§ WORK TO COMPLETE: Reproduce the data that follows character for character, but omit its pictures.

§ WORKING DATA:
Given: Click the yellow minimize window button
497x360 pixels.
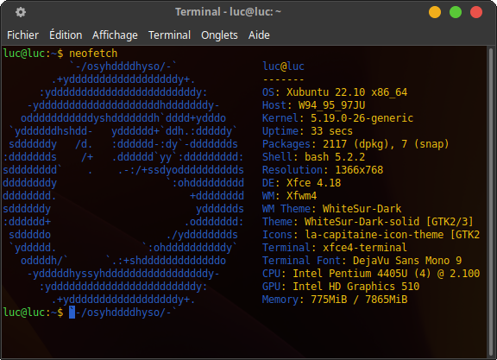Looking at the screenshot, I should (435, 12).
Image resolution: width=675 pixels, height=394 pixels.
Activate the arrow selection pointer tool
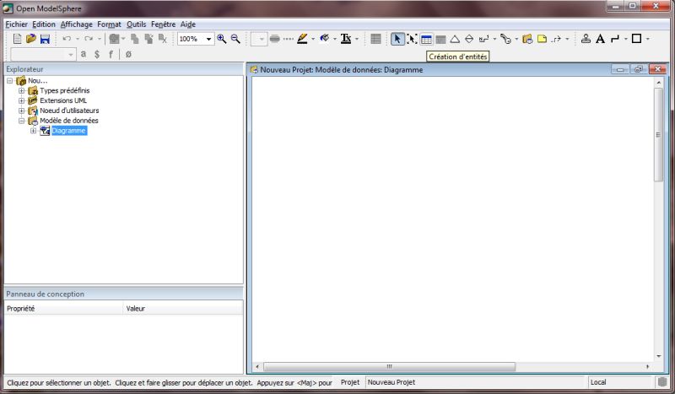[x=397, y=39]
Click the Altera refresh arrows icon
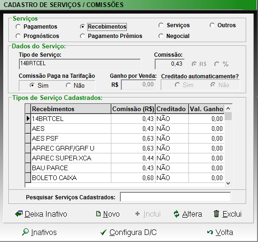The image size is (258, 242). pos(176,214)
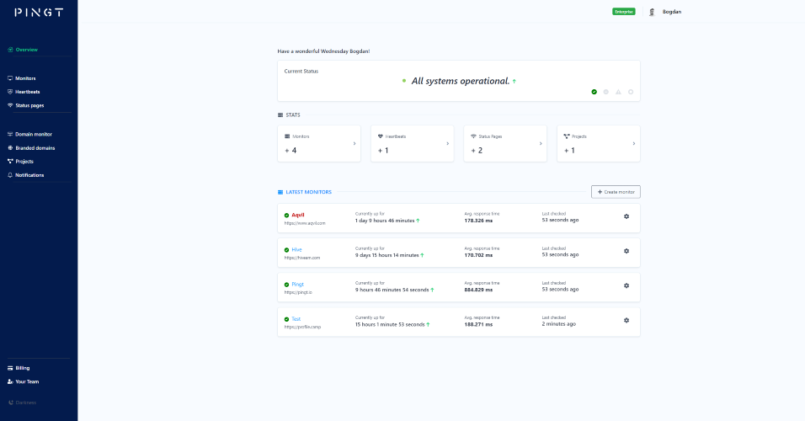Open settings gear for Test monitor
Screen dimensions: 805x421
pyautogui.click(x=626, y=320)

§ SOLUTION BELOW:
Given: Click the yellow minimize window button
497x360 pixels.
Looking at the screenshot, I should (435, 12).
Image resolution: width=675 pixels, height=394 pixels.
Activate the arrow selection pointer tool
[x=397, y=39]
Click the Altera refresh arrows icon
The image size is (258, 242). pos(176,214)
Open settings gear for Test monitor
Screen dimensions: 805x421
pyautogui.click(x=626, y=320)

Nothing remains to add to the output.